(TASK TO CARRY OUT) The goal is to restate all of the records below word for word.

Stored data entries
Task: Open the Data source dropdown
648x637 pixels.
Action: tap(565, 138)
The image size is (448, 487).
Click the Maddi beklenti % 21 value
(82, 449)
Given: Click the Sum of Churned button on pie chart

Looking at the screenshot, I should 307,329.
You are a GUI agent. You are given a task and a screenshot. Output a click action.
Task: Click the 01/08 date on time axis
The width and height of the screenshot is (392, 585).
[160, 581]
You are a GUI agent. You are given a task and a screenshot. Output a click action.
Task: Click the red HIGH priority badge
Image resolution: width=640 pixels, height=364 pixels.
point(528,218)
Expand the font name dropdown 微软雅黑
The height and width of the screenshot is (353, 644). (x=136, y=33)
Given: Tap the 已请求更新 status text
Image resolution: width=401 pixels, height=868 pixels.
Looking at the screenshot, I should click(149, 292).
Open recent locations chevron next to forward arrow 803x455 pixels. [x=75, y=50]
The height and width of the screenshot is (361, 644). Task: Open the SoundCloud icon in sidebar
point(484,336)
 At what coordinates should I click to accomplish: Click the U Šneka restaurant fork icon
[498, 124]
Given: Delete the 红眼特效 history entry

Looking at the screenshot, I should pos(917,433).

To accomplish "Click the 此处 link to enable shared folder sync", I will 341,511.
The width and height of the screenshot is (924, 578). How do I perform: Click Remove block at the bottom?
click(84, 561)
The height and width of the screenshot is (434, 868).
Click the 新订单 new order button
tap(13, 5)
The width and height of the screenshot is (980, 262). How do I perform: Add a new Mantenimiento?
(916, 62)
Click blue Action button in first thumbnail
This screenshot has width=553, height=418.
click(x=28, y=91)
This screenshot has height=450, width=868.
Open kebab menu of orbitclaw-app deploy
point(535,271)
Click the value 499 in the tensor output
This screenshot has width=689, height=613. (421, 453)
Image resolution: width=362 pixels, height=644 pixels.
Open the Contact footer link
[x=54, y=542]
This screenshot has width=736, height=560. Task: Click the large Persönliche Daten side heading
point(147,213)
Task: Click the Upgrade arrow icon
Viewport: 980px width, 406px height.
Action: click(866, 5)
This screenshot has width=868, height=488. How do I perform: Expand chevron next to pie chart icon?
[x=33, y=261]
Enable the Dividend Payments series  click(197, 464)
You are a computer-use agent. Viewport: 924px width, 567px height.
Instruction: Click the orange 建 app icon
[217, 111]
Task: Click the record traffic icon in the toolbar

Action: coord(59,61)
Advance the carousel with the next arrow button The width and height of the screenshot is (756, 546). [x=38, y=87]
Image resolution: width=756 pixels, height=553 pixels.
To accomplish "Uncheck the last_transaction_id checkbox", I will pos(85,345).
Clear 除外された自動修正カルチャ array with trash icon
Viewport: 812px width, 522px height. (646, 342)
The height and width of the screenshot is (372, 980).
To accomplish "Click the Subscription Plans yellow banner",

(RESPONSE)
Task: Open the Data source dropdown
648x637 pixels.
Action: tap(565, 138)
The image size is (448, 487).
Click the Maddi beklenti % 21 value
(82, 449)
Given: Click the Sum of Churned button on pie chart

Looking at the screenshot, I should 307,329.
You are a GUI agent. You are given a task and a screenshot. Output a click action.
Task: Click the 01/08 date on time axis
The width and height of the screenshot is (392, 585).
[160, 581]
You are a GUI agent. You are given a task and a screenshot. Output a click action.
Task: Click the red HIGH priority badge
Image resolution: width=640 pixels, height=364 pixels.
point(528,218)
Expand the font name dropdown 微软雅黑
The height and width of the screenshot is (353, 644). (x=136, y=33)
Given: Tap the 已请求更新 status text
Image resolution: width=401 pixels, height=868 pixels.
Looking at the screenshot, I should click(149, 292).
Open recent locations chevron next to forward arrow 803x455 pixels. [x=75, y=50]
The height and width of the screenshot is (361, 644). Task: Open the SoundCloud icon in sidebar
point(484,336)
 At what coordinates should I click to accomplish: Click the U Šneka restaurant fork icon
[498, 124]
Given: Delete the 红眼特效 history entry

Looking at the screenshot, I should pos(917,433).

To accomplish "Click the 此处 link to enable shared folder sync", I will 341,511.
The width and height of the screenshot is (924, 578). How do I perform: Click Remove block at the bottom?
click(84, 561)
The height and width of the screenshot is (434, 868).
Click the 新订单 new order button
tap(13, 5)
The width and height of the screenshot is (980, 262). How do I perform: Add a new Mantenimiento?
(916, 62)
Click blue Action button in first thumbnail
This screenshot has width=553, height=418.
click(x=28, y=91)
This screenshot has height=450, width=868.
Open kebab menu of orbitclaw-app deploy
point(535,271)
Click the value 499 in the tensor output
This screenshot has width=689, height=613. (421, 453)
Image resolution: width=362 pixels, height=644 pixels.
Open the Contact footer link
[x=54, y=542]
This screenshot has width=736, height=560. Task: Click the large Persönliche Daten side heading
point(147,213)
Task: Click the Upgrade arrow icon
Viewport: 980px width, 406px height.
Action: click(866, 5)
This screenshot has width=868, height=488. How do I perform: Expand chevron next to pie chart icon?
[x=33, y=261]
Enable the Dividend Payments series  click(197, 464)
You are a computer-use agent. Viewport: 924px width, 567px height.
Instruction: Click the orange 建 app icon
[217, 111]
Task: Click the record traffic icon in the toolbar

Action: coord(59,61)
Advance the carousel with the next arrow button The width and height of the screenshot is (756, 546). [x=38, y=87]
Image resolution: width=756 pixels, height=553 pixels.
To accomplish "Uncheck the last_transaction_id checkbox", I will pos(85,345).
Clear 除外された自動修正カルチャ array with trash icon
Viewport: 812px width, 522px height. (646, 342)
The height and width of the screenshot is (372, 980).
To accomplish "Click the Subscription Plans yellow banner",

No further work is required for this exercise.